◆ **Stored items**
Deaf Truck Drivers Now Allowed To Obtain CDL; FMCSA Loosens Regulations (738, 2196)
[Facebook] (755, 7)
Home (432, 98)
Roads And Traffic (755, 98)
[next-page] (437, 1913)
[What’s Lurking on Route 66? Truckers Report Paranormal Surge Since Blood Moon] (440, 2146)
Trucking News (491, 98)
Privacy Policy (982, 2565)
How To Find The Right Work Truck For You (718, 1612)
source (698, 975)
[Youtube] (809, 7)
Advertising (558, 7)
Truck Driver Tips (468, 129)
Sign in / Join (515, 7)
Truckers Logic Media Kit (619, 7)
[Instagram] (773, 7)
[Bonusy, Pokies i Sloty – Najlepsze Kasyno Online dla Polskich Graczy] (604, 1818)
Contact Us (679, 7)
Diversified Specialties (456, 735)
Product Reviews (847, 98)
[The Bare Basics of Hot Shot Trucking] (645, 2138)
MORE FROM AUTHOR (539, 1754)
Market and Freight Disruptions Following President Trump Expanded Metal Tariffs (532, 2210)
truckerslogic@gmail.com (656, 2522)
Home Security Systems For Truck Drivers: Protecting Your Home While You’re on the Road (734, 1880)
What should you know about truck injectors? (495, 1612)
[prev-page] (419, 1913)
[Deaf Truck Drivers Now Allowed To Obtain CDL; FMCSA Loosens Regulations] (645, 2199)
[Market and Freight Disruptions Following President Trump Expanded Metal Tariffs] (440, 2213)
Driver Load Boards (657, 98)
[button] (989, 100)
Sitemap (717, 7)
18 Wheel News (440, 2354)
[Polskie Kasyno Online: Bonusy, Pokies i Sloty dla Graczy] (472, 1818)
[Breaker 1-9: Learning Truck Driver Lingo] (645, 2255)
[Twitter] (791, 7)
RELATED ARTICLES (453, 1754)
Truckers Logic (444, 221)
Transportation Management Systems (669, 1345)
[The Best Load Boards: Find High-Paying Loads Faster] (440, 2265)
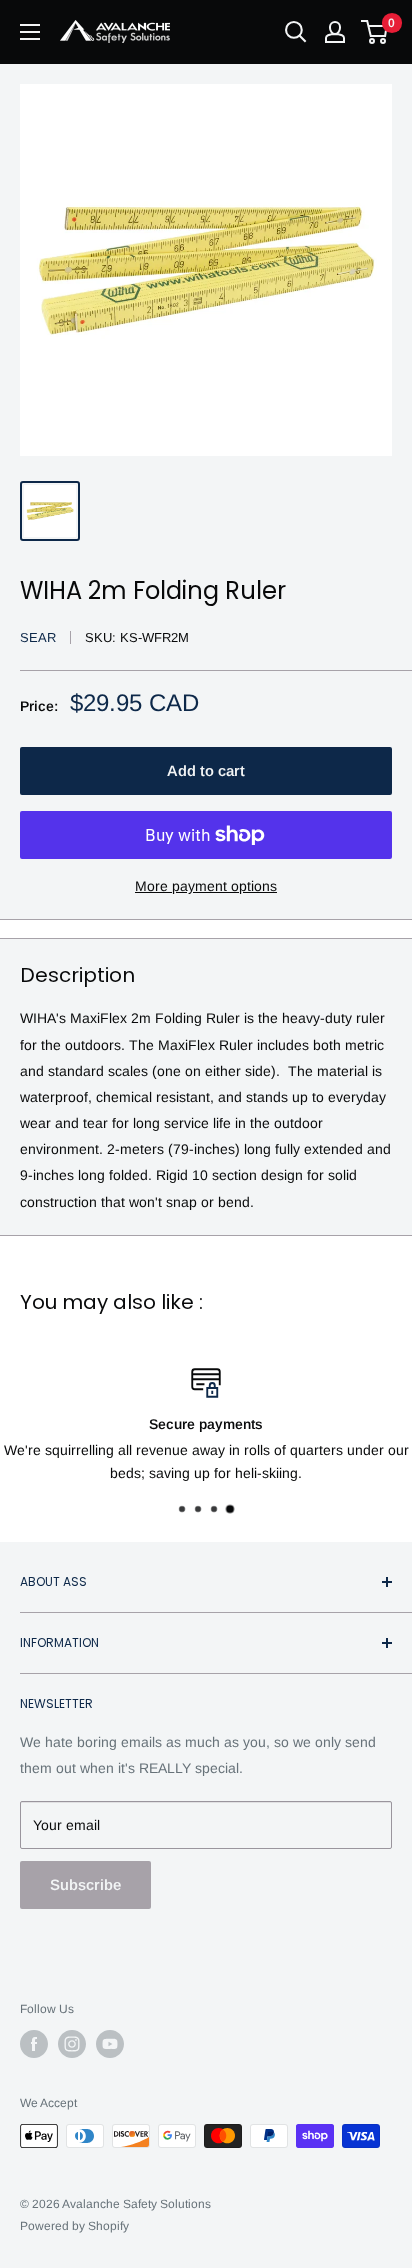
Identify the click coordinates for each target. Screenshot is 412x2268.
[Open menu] (30, 32)
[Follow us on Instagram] (72, 2044)
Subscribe (85, 1884)
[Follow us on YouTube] (110, 2044)
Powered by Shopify (74, 2226)
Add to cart (206, 770)
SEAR (38, 637)
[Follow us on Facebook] (34, 2044)
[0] (375, 32)
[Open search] (296, 32)
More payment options (206, 886)
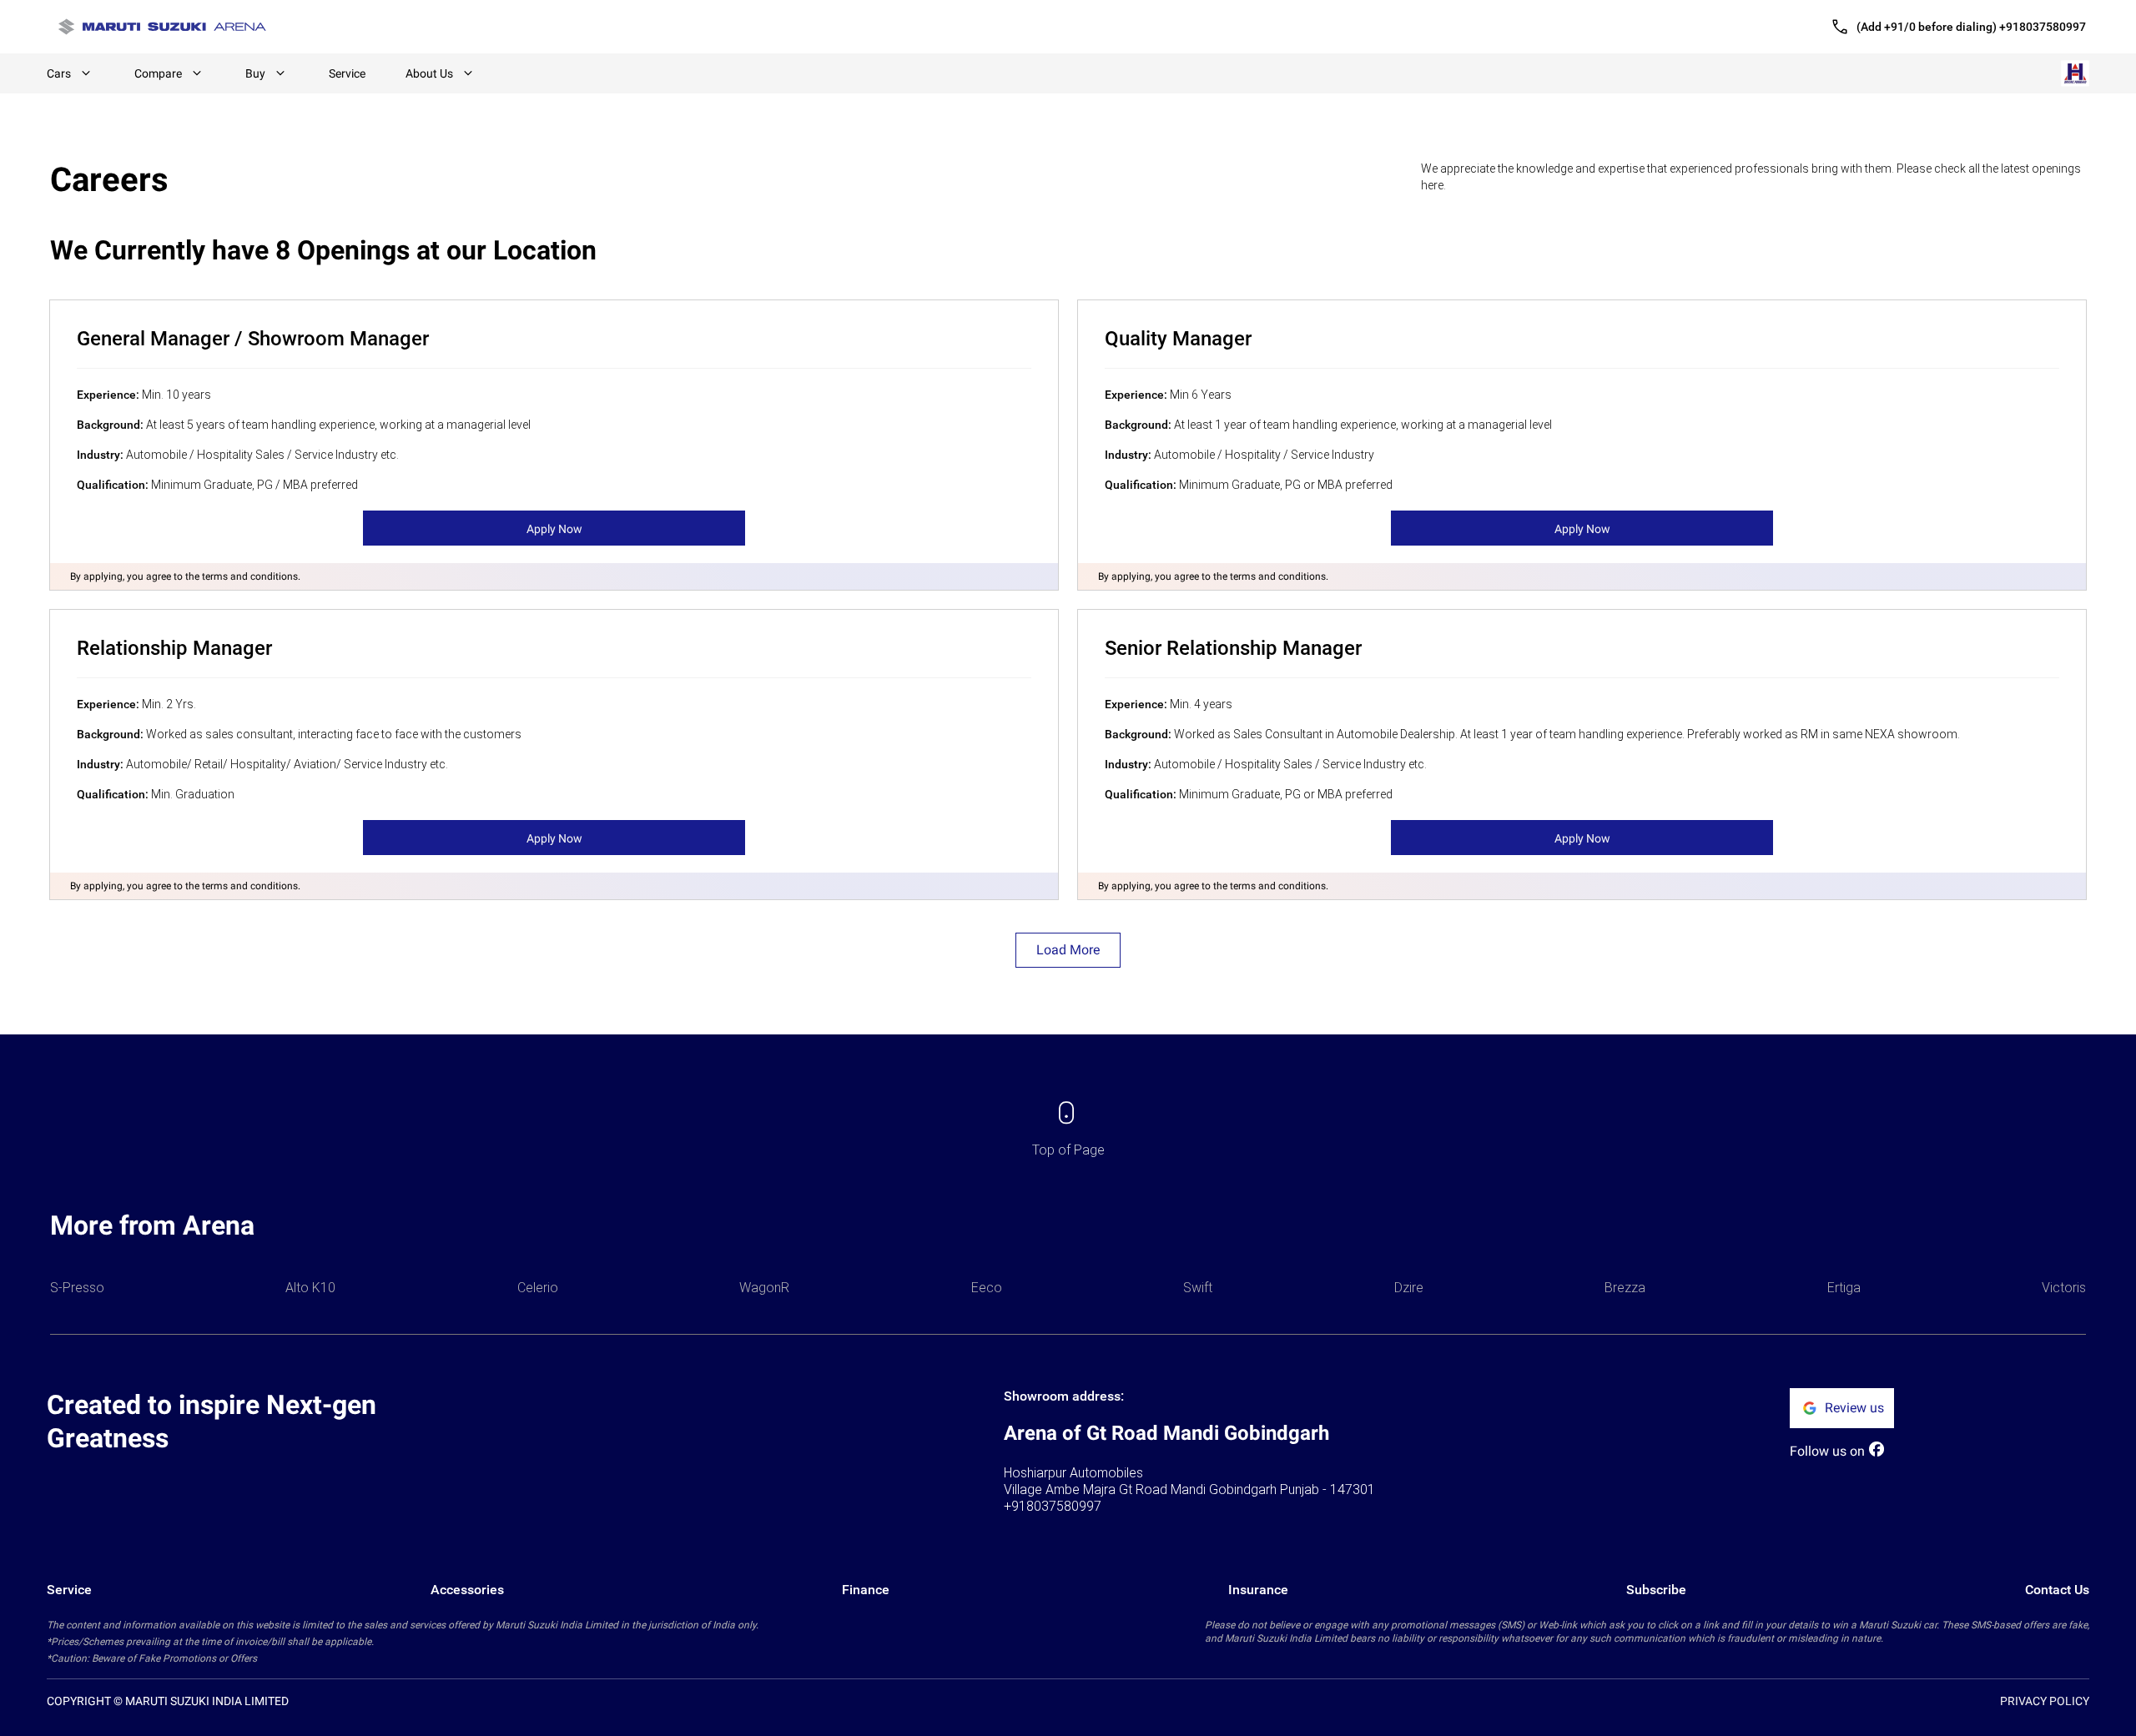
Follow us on (1827, 1451)
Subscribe (1656, 1590)
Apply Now (554, 529)
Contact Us (2057, 1590)
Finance (865, 1590)
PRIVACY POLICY (2044, 1701)
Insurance (1258, 1590)
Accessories (467, 1590)
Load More (1068, 950)
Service (347, 73)
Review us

◆ **Work required**
Check each line of the records for the word "Kasyno", and show the lines that contain it.

◆ **Exercise answer**
[Bonusy, Pokies i Sloty – Najlepsze Kasyno Online dla Polskich Graczy] (604, 1818)
[Polskie Kasyno Online: Bonusy, Pokies i Sloty dla Graczy] (472, 1818)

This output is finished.